> **Stored data entries**
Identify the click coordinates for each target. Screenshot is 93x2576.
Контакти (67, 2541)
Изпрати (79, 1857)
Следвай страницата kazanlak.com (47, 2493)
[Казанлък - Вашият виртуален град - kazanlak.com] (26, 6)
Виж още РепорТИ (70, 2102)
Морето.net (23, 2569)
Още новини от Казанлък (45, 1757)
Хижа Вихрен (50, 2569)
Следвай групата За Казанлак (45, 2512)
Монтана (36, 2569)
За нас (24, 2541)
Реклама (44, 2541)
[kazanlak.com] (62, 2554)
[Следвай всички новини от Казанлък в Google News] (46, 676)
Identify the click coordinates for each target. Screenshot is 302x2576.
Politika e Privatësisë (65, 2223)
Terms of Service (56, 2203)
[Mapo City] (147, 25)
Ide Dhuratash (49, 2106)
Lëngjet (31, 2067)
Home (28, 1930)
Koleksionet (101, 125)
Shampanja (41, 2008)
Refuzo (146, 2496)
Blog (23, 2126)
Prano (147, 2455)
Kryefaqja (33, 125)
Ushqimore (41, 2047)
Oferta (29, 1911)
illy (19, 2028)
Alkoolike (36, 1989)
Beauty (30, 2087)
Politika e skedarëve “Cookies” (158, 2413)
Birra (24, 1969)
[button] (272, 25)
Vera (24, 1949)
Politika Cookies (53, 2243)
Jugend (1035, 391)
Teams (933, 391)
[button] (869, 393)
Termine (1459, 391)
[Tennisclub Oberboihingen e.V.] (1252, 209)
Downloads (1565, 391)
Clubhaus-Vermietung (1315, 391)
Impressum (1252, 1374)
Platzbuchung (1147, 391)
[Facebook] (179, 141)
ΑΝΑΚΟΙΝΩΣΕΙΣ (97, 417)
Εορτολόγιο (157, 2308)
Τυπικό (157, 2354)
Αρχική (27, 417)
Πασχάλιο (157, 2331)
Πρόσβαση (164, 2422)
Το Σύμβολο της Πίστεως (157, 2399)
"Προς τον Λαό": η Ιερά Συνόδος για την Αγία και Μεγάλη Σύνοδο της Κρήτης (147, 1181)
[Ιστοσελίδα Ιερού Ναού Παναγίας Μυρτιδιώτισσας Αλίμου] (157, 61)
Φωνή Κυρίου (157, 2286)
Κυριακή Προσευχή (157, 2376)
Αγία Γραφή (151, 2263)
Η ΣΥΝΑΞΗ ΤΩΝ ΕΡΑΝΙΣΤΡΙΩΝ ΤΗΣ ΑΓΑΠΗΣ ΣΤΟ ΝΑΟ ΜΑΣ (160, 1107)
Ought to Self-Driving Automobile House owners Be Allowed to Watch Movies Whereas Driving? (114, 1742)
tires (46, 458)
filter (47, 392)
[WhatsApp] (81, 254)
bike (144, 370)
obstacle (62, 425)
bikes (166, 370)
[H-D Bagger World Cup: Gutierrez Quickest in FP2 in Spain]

> **TASK DIRECTIONS**
Where in the entries above does the word "coordinates" appear? Copy each line that has it.

> **SOLUTION TO THE EXERCISE**
Identify the click coordinates for each target. Screenshot is 93x2576.
Identify the click coordinates for each target. Screenshot is 302x2576.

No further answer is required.